-- PROVIDED MATERIAL follows --

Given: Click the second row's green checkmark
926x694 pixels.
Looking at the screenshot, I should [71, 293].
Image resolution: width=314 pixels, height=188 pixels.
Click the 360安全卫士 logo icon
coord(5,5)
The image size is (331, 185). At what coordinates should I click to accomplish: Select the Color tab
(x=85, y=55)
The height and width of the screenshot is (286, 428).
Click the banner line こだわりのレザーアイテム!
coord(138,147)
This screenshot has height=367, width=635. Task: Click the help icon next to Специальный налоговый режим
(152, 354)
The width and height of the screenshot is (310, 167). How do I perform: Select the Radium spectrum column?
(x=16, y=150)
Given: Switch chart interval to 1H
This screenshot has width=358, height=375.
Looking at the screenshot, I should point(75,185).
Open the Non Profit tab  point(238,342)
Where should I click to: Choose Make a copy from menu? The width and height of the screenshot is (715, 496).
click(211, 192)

-- PROVIDED MATERIAL concluded --
-- PROVIDED MATERIAL follows --

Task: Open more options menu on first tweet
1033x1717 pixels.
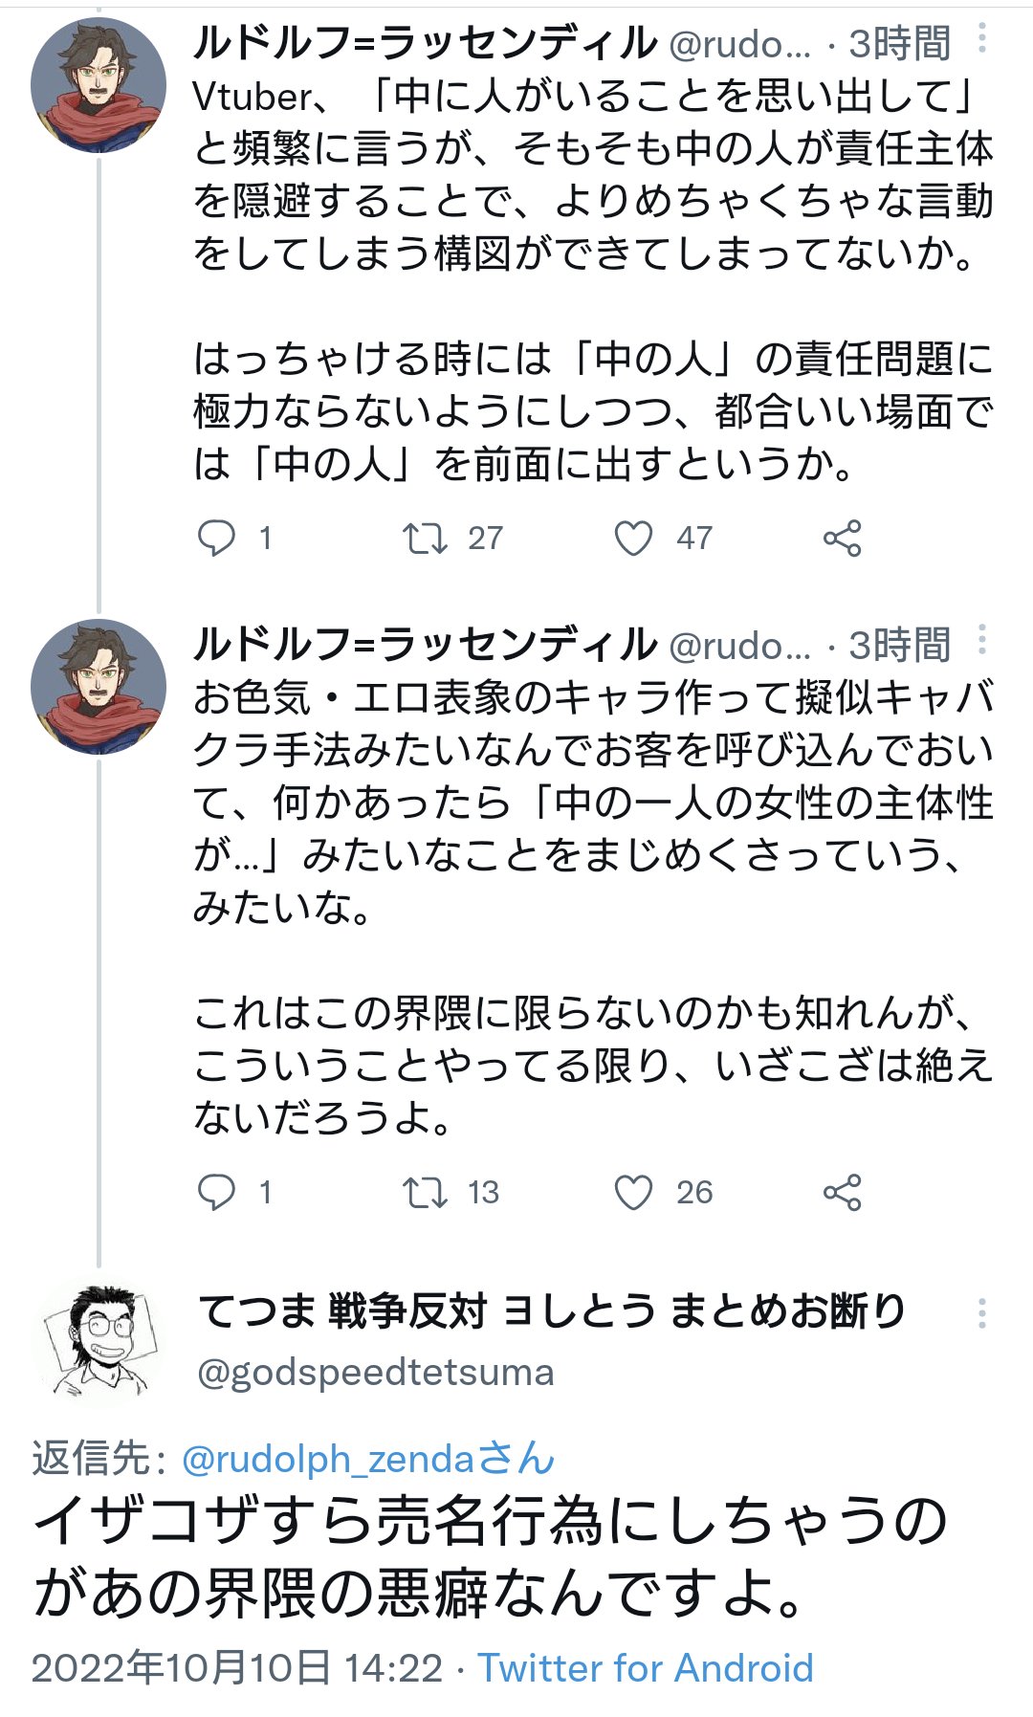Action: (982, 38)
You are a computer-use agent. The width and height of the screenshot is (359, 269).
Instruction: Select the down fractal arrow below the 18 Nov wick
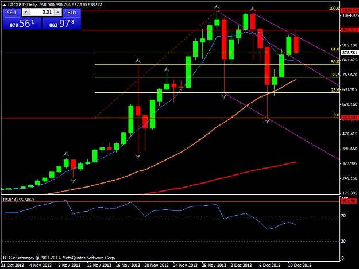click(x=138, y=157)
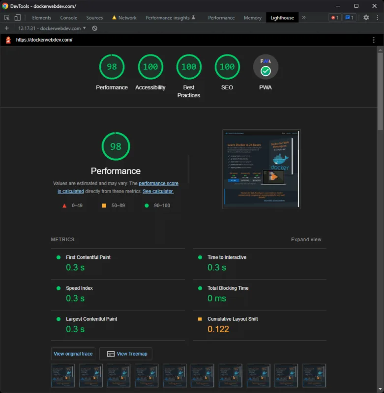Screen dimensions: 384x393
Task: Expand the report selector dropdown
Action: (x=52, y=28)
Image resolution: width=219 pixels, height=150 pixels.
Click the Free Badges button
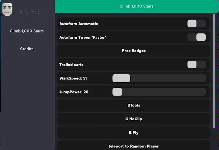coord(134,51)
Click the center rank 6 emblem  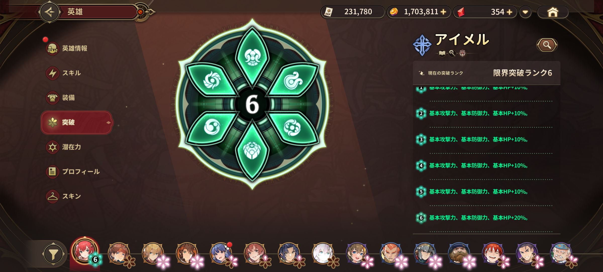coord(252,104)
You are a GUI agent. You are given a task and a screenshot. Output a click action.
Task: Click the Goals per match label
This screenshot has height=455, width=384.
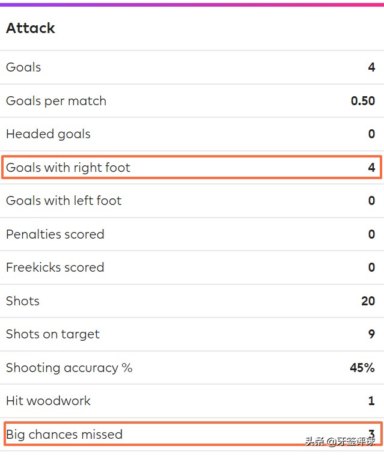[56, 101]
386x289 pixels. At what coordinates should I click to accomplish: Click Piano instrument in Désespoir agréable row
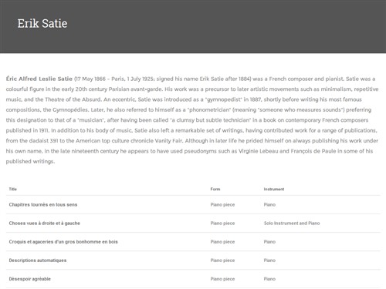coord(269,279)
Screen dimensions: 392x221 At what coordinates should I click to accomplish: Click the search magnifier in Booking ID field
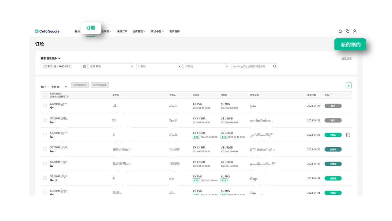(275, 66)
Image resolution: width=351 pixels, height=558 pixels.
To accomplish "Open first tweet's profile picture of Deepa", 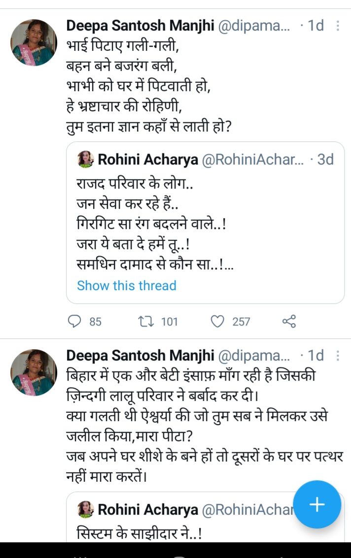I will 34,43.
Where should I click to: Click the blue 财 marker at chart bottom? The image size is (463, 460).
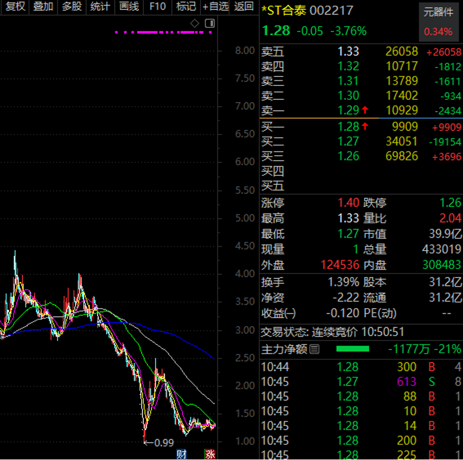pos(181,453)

-- PROVIDED MATERIAL concluded --

WHAT YOU WILL DO: Scan the listing above for the line that has "The height and", then copy exactly from that line through the line that has "Open the Non".

SOLUTION FOR THIS EXERCISE:
The height and width of the screenshot is (286, 428).
Click the banner line こだわりのレザーアイテム!
coord(138,147)
This screenshot has height=367, width=635. Task: Click the help icon next to Специальный налоговый режим
(152, 354)
The width and height of the screenshot is (310, 167). How do I perform: Select the Radium spectrum column?
(x=16, y=150)
Given: Switch chart interval to 1H
This screenshot has width=358, height=375.
Looking at the screenshot, I should point(75,185).
Open the Non Profit tab  point(238,342)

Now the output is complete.